■ WHAT TO PRODUCE:
Give the entries back exactly as they stand, but without pictures.

BEGIN

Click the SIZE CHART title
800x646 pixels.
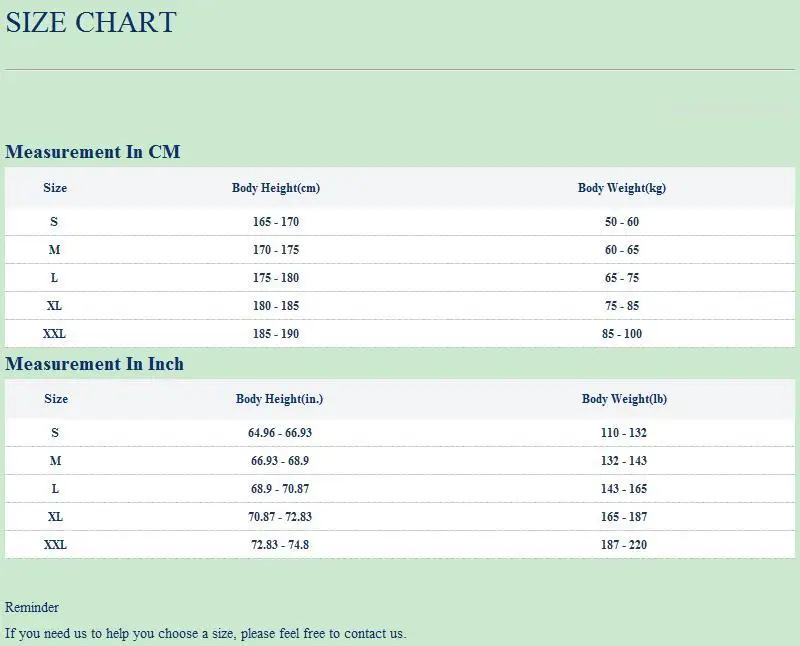pos(91,22)
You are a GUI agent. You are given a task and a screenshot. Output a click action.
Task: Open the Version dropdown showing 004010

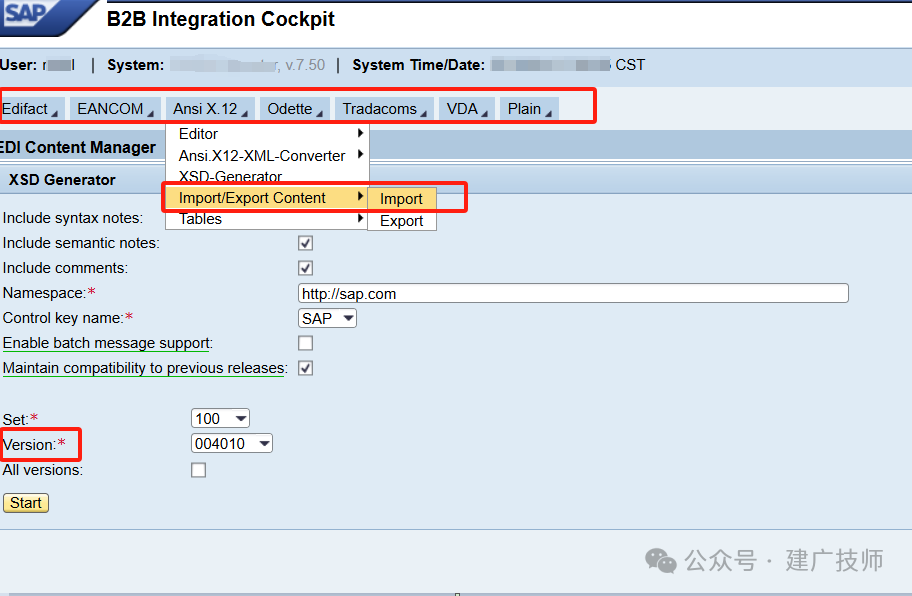231,444
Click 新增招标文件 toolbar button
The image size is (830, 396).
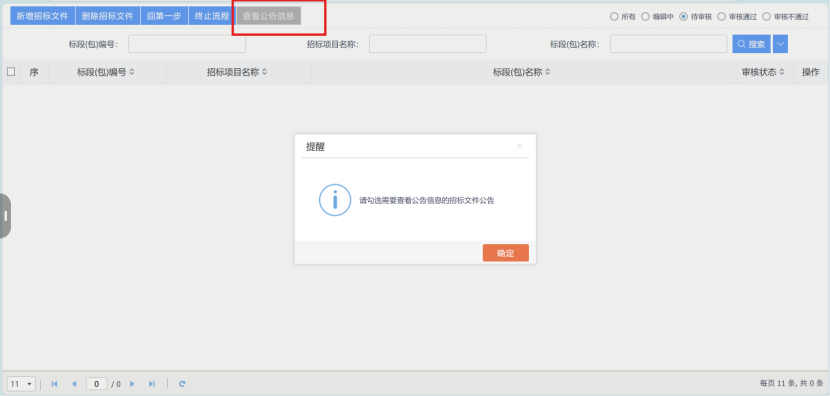[43, 16]
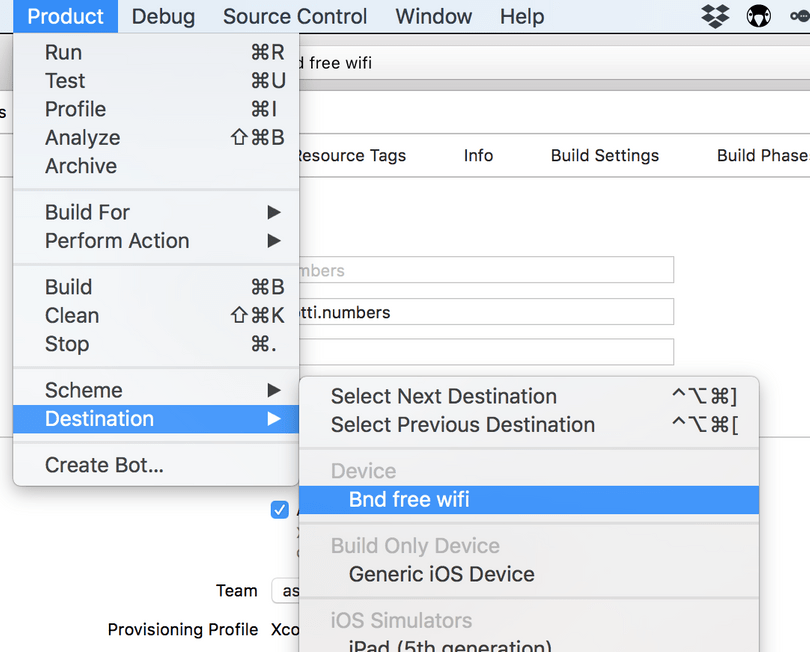Click the bird-shaped status icon in menu bar
The height and width of the screenshot is (652, 810).
(758, 16)
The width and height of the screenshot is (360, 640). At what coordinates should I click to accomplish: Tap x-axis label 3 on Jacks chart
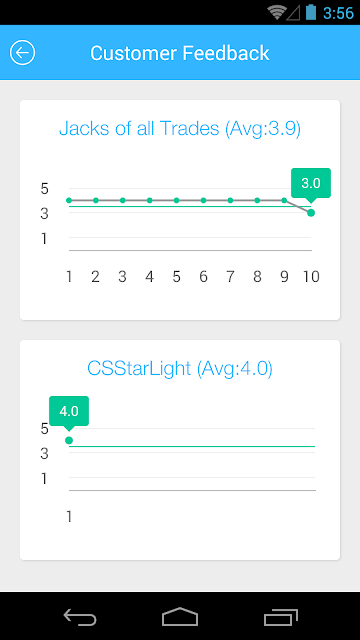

END

■ PROBLEM SOLUTION:
Click the SIZE CHART title
800x646 pixels.
pos(91,22)
You are a GUI agent. You are given a task and a screenshot. Output a click action.
Task: Open the Version dropdown showing 004010

231,444
Click 新增招标文件 toolbar button
The image size is (830, 396).
[43, 16]
Click the bird-shaped status icon in menu bar
The height and width of the screenshot is (652, 810).
(758, 16)
The width and height of the screenshot is (360, 640). At what coordinates should I click to accomplish: Tap x-axis label 3 on Jacks chart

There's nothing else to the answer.